# Calcium deposits shoulder , any tricks or tips ?



## hoyt66man (May 5, 2012)

Age & 30+ years in construction and the Doc tells me I have deposits on my shoulder putting pressure on the tendon. I live with it and can shoot but need to be careful. Weight lifting has helped and I found a few exercises on the net that seem to take the pressure off temporarily. Does anyone have an exercise or supplement that helps or other trick ? I've had cortizone shots but they limit me to 3 a year.


----------



## esox620 (Dec 31, 2016)

Try some quality CBD oil. Works for me


----------



## Dbolick (Mar 27, 2020)

hoyt66man said:


> Age & 30+ years in construction and the Doc tells me I have deposits on my shoulder putting pressure on the tendon. I live with it and can shoot but need to be careful. Weight lifting has helped and I found a few exercises on the net that seem to take the pressure off temporarily. Does anyone have an exercise or supplement that helps or other trick ? I've had cortizone shots but they limit me to 3 a year.

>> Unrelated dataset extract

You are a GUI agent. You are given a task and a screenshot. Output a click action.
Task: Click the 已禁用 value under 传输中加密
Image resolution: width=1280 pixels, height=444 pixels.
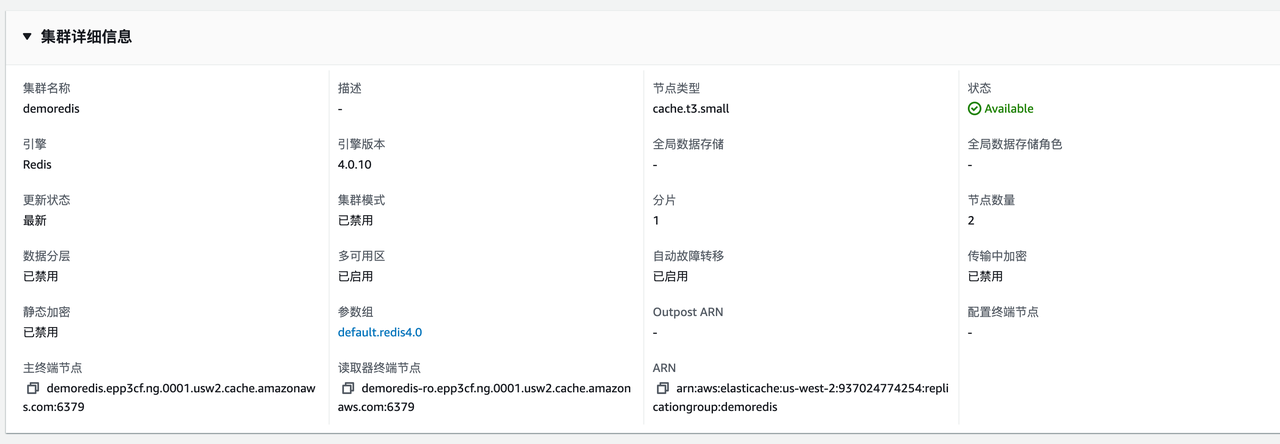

i work with patients with these issues daily. Best thing you can do for yourself is to find a good physical therapist. Obviously the only thing to fix it would be to have a surgery that would clean out that deposit but that may be avoidable if your shoulder has perfect mechanics. A PT should be able to evaluate your shoulder and find some movement faults that make the deposit - bone spur - worse, correct the fault and you will have less wear and tear on the shoulder which will inhibit the spur from continuing to grow. a spur where you have yours will likely lead to a rotator cuff tear if nothing is done to make your shoulder as optimal as possible. 

Cortisone injections are great for relief but they end up eating away at the tendon which will have you facing rotator cuff surgery. Don't rely on the "quick fixes", they only address the symptom and ignore the cause. Ignoring the cause will just bring continuing symptoms.

feel free to reach out, I'd be happy to help


----------